Journal of Clinical & Experimental Pharmacology

A Brief Note on Activation Analysis of Chemistry of Radioactive Materials

Abbott Holmes^* Department of Pharmacology, University of Kent, England, United Kingdom
^*Correspondence: Dr. Abbott Holmes, Department of Pharmacology, University of Kent, England, United Kingdom, Email:

Received: 04-Nov-2021 Published: 25-Nov-2021

About the Study

Radiochemistry is a branch of science that studies the characteristics and chemical interactions of non-radioactive isotopes using radioactive isotopes of elements (often within radiochemistry the absence of radioactivity leads to a substance being described as being inactive as the isotopes are stable). The use of radioactivity to examine ordinary chemical reactions is a big part of radiochemistry. This is in marked contrast to radiation chemistry, in which the radiation levels are kept too low to have any effect on the chemistry.

Radiochemistry is the study of radioisotopes, both natural and man-made.

All radioisotopes are unstable isotopes of elements that decay nuclearally and release radiation in some form. There are various forms of radiation that can be released, including alpha, beta, and gamma radiation, proton and neutron emission, and neutrino and antiparticle emission decay pathways.

• The emission of an alpha particle from an atomic nucleus (which contains two protons and two neutrons). The atomic mass and atomic number of the atom will both decrease by 4 units as a result of this.

• The transformation of a neutron into an electron and a proton is known as (beta) radiation. The electron is then released from the nucleus and into the electron cloud.

• The emission of electromagnetic energy (such as gamma rays) from an atom's nucleus. This usually happens with the disintegration of alpha or beta radioactive elements.

The variation in penetrating power distinguishes these three forms of radiation.

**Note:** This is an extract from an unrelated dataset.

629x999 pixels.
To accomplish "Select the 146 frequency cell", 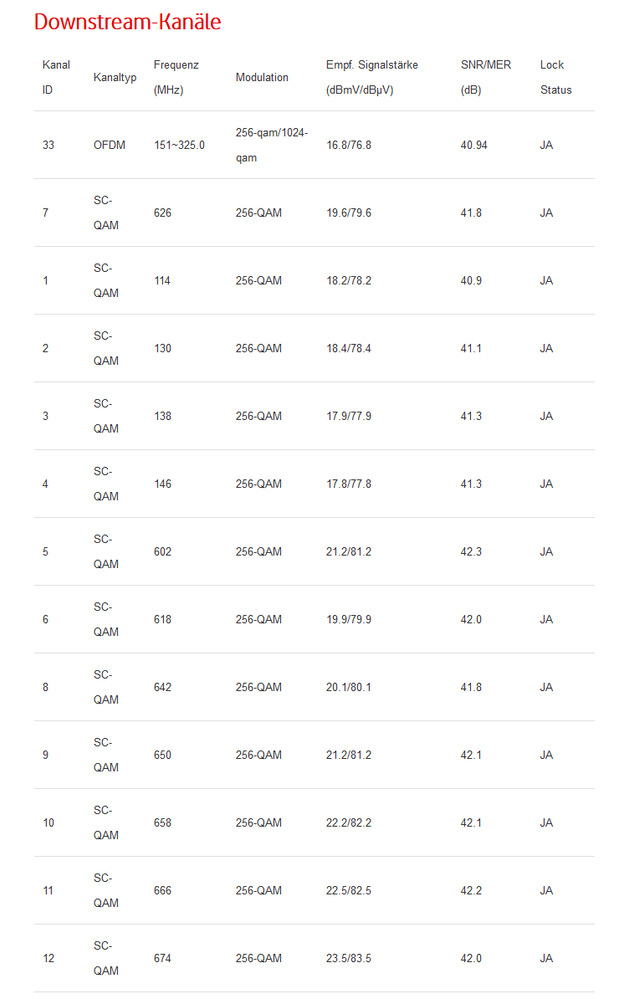I will pyautogui.click(x=162, y=484).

Alpha is equivalent to a helium nucleus and can be readily stopped by a few centimeters of air or a piece of paper. An aluminum layer of a few millimeters thick can cut off beta, which are electrons. The most penetrating of the three photons is gamma, which is a massless charge less high energy photon. To minimize the strength of gamma radiation, a significant amount of heavy metal radiation shielding (typically lead or barium-based) is needed. It is possible to induce radioactivity by irradiating objects with neutron; neutron activation analysis is based on the activation of stable isotopes to produce radioisotopes. The hair of Napoleon's head, which has been analyzed for its arsenic concentration, is one of the most interesting things that have been studied in this way.

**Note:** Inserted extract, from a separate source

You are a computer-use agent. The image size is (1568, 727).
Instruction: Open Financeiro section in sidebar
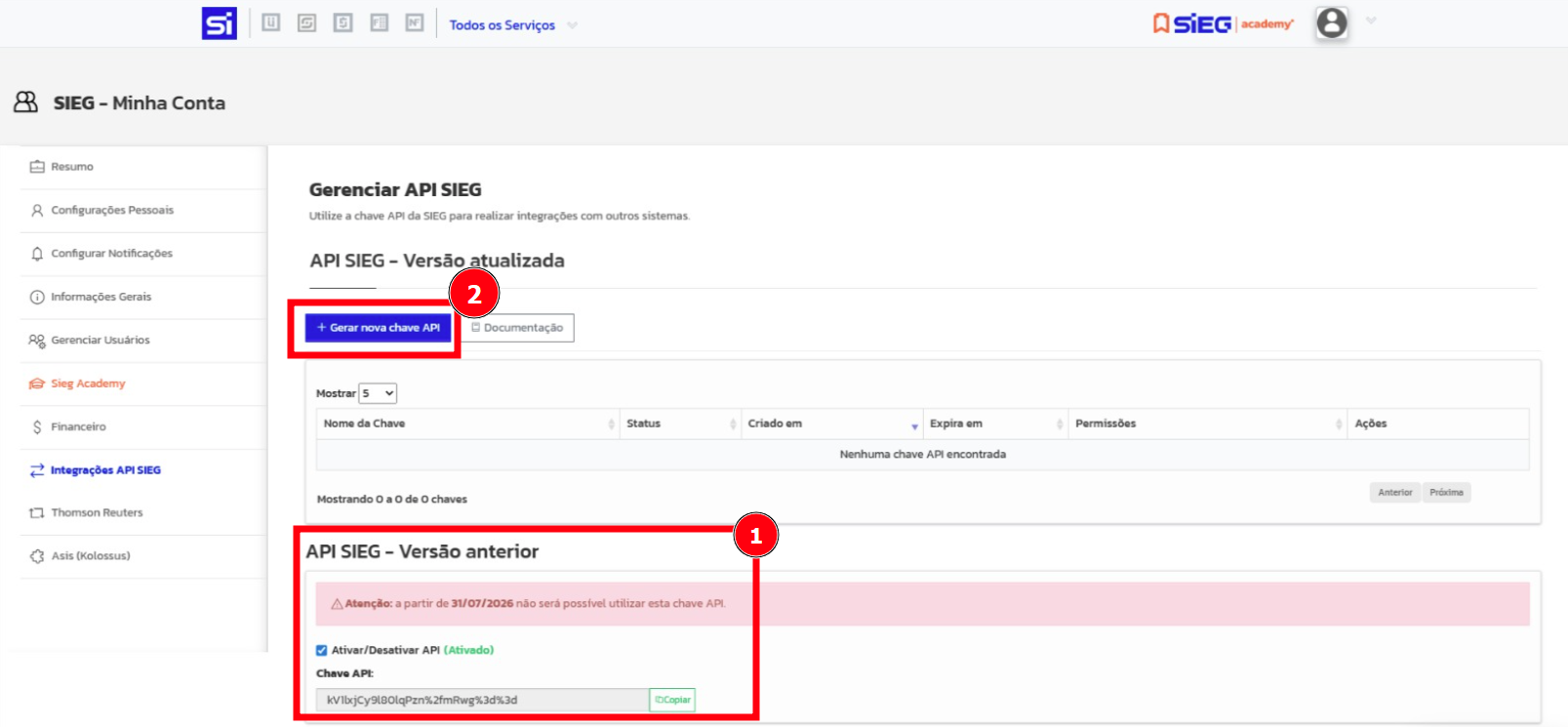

There are different experimental procedures that have been developed to allow the measurement of a variety of different elements in various matrices. It is common to utilize chemical extraction of the desired element and/or to allow the radioactivity due to matrix elements to decay before measuring the radioactivity to limit the effect of the matrix. Because the matrix effect may be rectified by monitoring the decay spectrum, some materials require little or no sample preparation, making neutron activation studies less prone to contamination.

If a hypothetical sample containing sodium, uranium, and cobalt in a 100:10:1 ratio was treated to a very short pulse of thermal neutrons, the impacts of a series of different cooling durations can be seen. The 24-Na activity (half-life 15 h) would dominate at first, but as time passed, the 239 Np (half-life 2.4 d following creations from parent 239U with half-life 24 min) and then the 60 Co activities (5.3 years) would take over.

The study of DNA with radioactive phosphorus-32 is one biomedical use. The chemically similar radioactive P-32 is utilized to replace stable phosphorus in these studies, and the ensuing radioactivity is used to analyses the molecules and their behavior.

Another example is the research on how living organisms methylate metals including sulphur, selenium, tellurium, and polonium. Bacteria have been demonstrated to transform these elements into volatile chemicals, and it is assumed that methylcobalamin (vitamin B12) alkylates these elements to form dimethyls.

The combination of Cobaloxime and inorganic polonium in sterile water produces a volatile polonium compound, whereas a control experiment without the cobalt compound produced no volatile polonium product. The isotope 35 S was employed for the sulphur work, while 207 Po was used for the polonium work. It was demonstrated in a separate study that the bacteria transform accessible cobalt into methyl-cobalamin by adding 57 Co to the bacterial culture, then isolating the cobalamin from the bacterium (and measuring the radioactivity of the isolated cobalamin).